Introdotta nel Piano Nazionale Scuola Digitale del MIUR, l’educazione STEAM può essere realizzata organizzando le attività secondo il metodo delle 4C che definiscono le 4 fasi di lavoro: Connect, Construct, Contemplate, Continue

Connect: è la fase dell’attivazione durante la quale si raccolgono tutte le informazioni e le competenze che bambini e ragazzi hanno su un determinato contenuto. È dunque la fase delle domande. Per tornare ai racconti che ho fatto all’inizio di questo mio intervento è, per esempio, chiedere: “come funziona il pensiero?”. Poi raccogliere tutte le ipotesi raccontate dai bambini e dai ragazzi accettando, senza alcun commento negativo, anche quelle più sbagliate o fantasiose (i famosi cassettini di Massimo)

Construct: è il momento della costruzione, dell’uso delle mani, della realizzazione di un progetto che nasca dalla condivisione delle proposte di ognuno. È il momento del laboratorio in cui si mettono in gioco molte competenze: manipolative, progettuali, comunicative, relazionali… (Francesco ha usato le costruzioni)  

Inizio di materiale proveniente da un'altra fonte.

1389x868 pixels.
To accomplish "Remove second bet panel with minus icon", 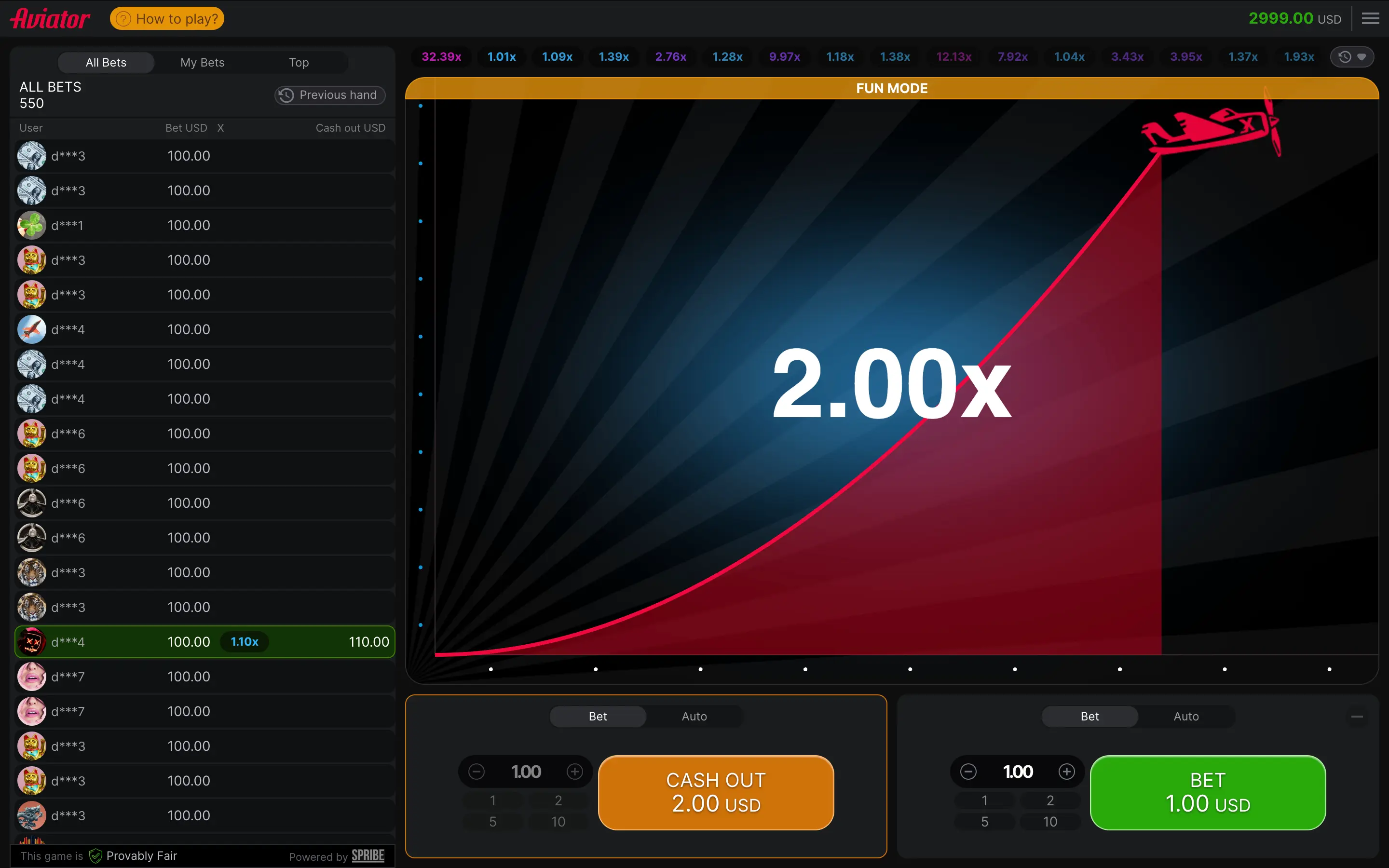I will coord(1357,717).
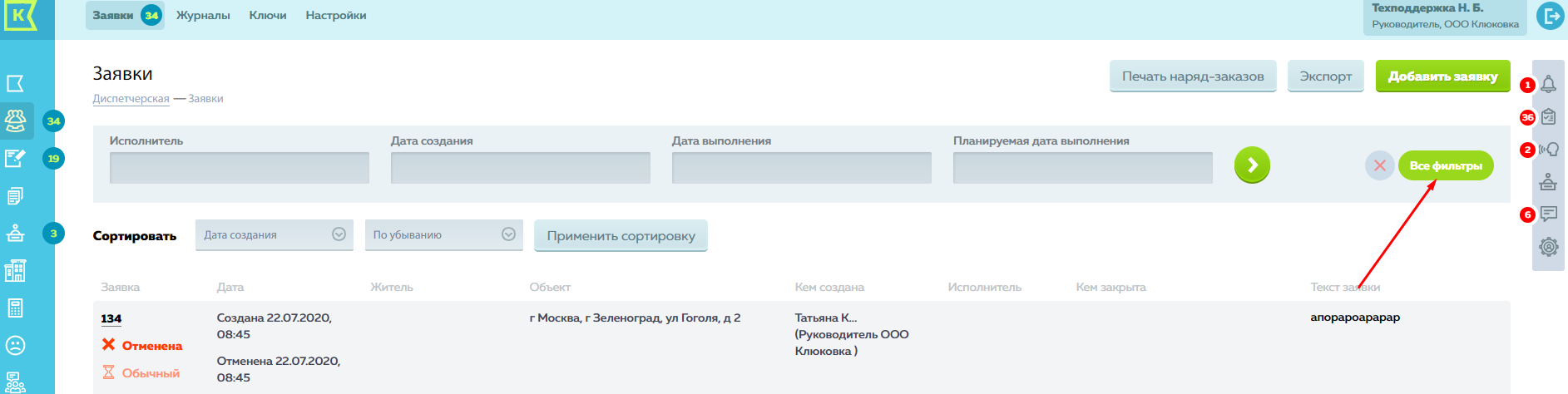Open the gear settings icon in right panel
Image resolution: width=1568 pixels, height=394 pixels.
coord(1548,247)
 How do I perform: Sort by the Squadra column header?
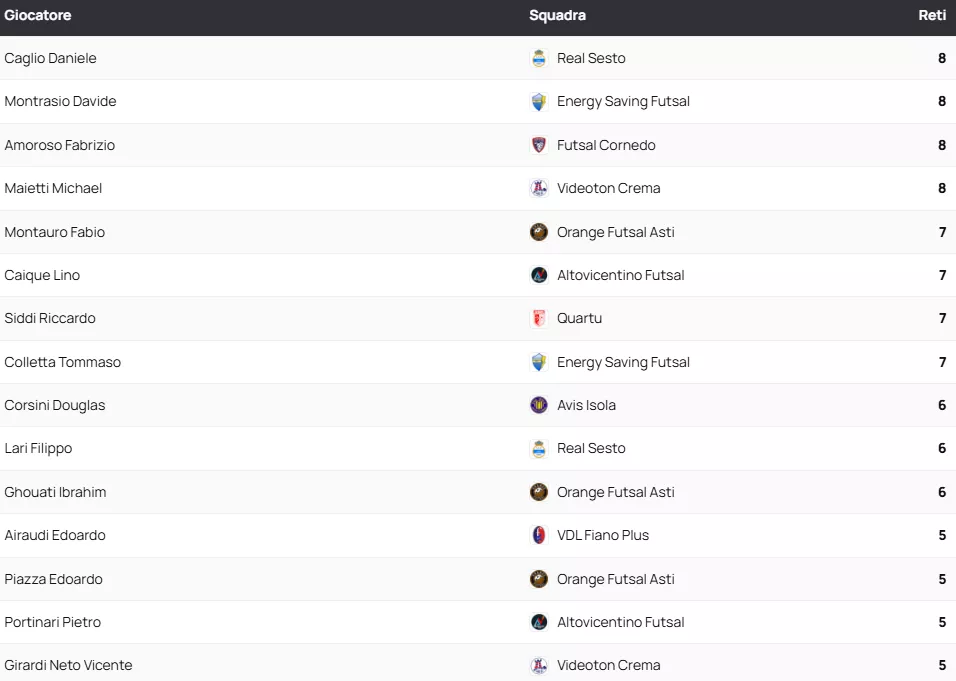[557, 15]
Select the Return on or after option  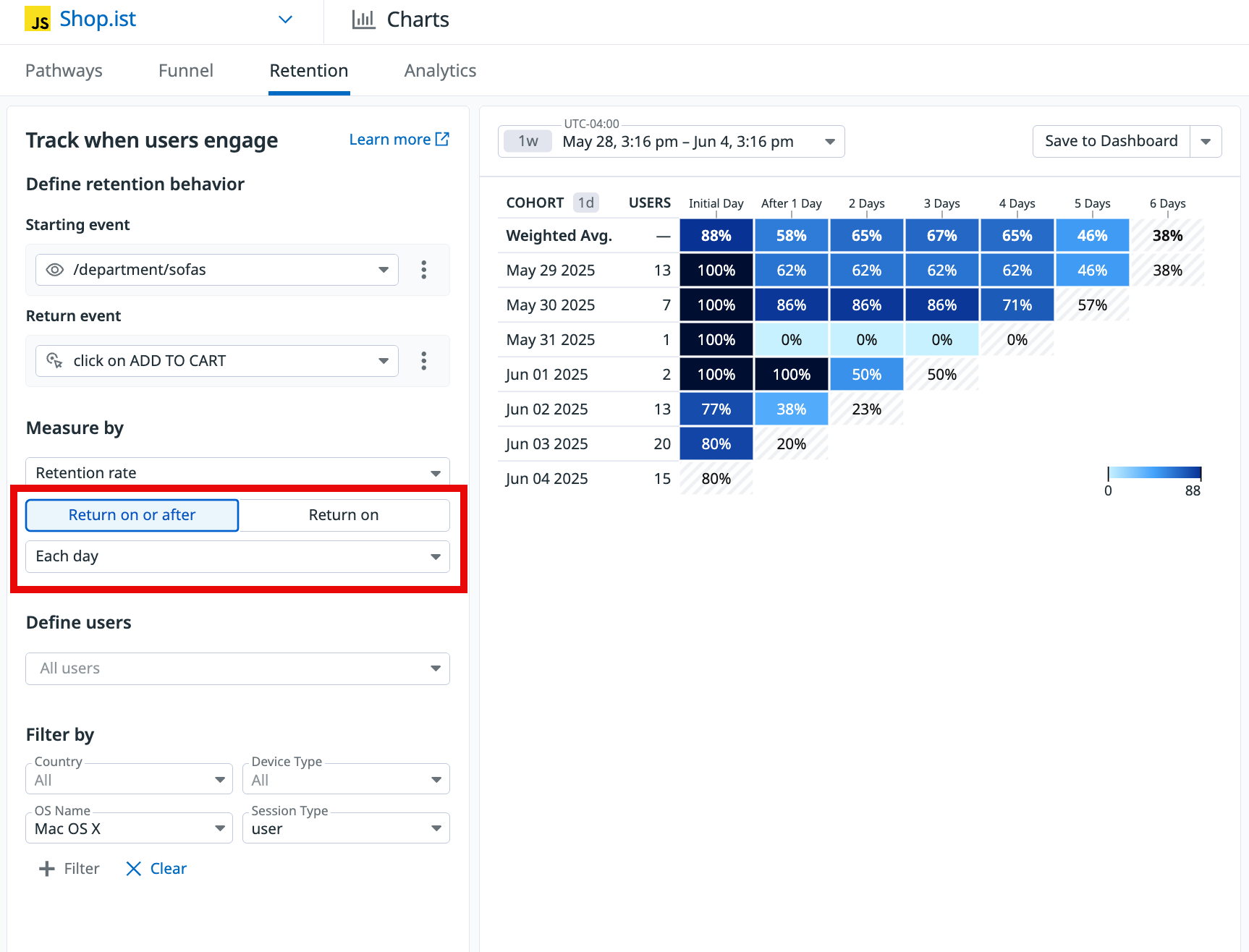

Contemplate: è la fase della riflessione dopo la sperimentazione e la creazione del prodotto. È il momento in cui le domande sono legate alla maggiore o minore riuscita del manufatto per cui diventa naturale chiedersi “Ma sarà proprio così? Come potrebbe essere? Dove trovo informazioni, spiegazioni ecc…?” Ognuno esprime i suoi dubbi, scaturiscono nuove ipotesi e nuove idee e si passa all’ultima fase. (Parlando ancora di Francesco lui ha deciso di chiedere alla mamma)

Continue: in questa fase sono i bambini e i ragazzi stessi che dovranno “dare continuazione” all’esperienza, proponendo soluzioni ai problemi, ipotizzando percorsi che aumentino l’esattezza e dunque il valore delle loro ipotesi e dei loro prodotti. 

Qual è il ruolo dell’insegnante in tutto questo? Porre domande, svolgere un’azione di monitoraggio, suggerire soluzioni o, meglio, strade da seguire e ipotesi da verificare, procurare il materiale necessario alle sperimentazioni, aiutare i bambini e i ragazzi a riflettere, ad andare avanti per tentativi ed errori…insomma, aiutarli ad espandere le idee, a capire che occorre uscire dalla realtà ristretta della classe o del momento,  per aprirsi al mondo. 

Anche se, a volte, non è necessario perché loro già lo sanno. Come Cecilia che nel 2011 aveva 5 anni e già mi aveva stupito mille volte. Sin dall’inizio. Appena entrata alla scuola dell’infanzia, mi aveva chiesto di mettermi seduta perché lei doveva raccontare a tutti una cosa e, tra la meraviglia dei compagni e il mio attonito stupore, aveva sciorinato la storia di Ulisse e Polifemo come nemmeno Omero che l’ha scritta, avrebbe potuto fare. Così alla mia domanda:

“Bambini…che cosa è la POESIA? Come si fa a fare poesia e cosa accade dentro di noi quando facciamo poesia?”

Lei rispose: “La poesia siamo noi maestra. Quando siamo felici o tristi o arrabbiati quindi quando abbiamo dentro qualcosa che deve uscire. È come una porta che si apre. La poesia è avere il cielo dentro e darlo al mondo”.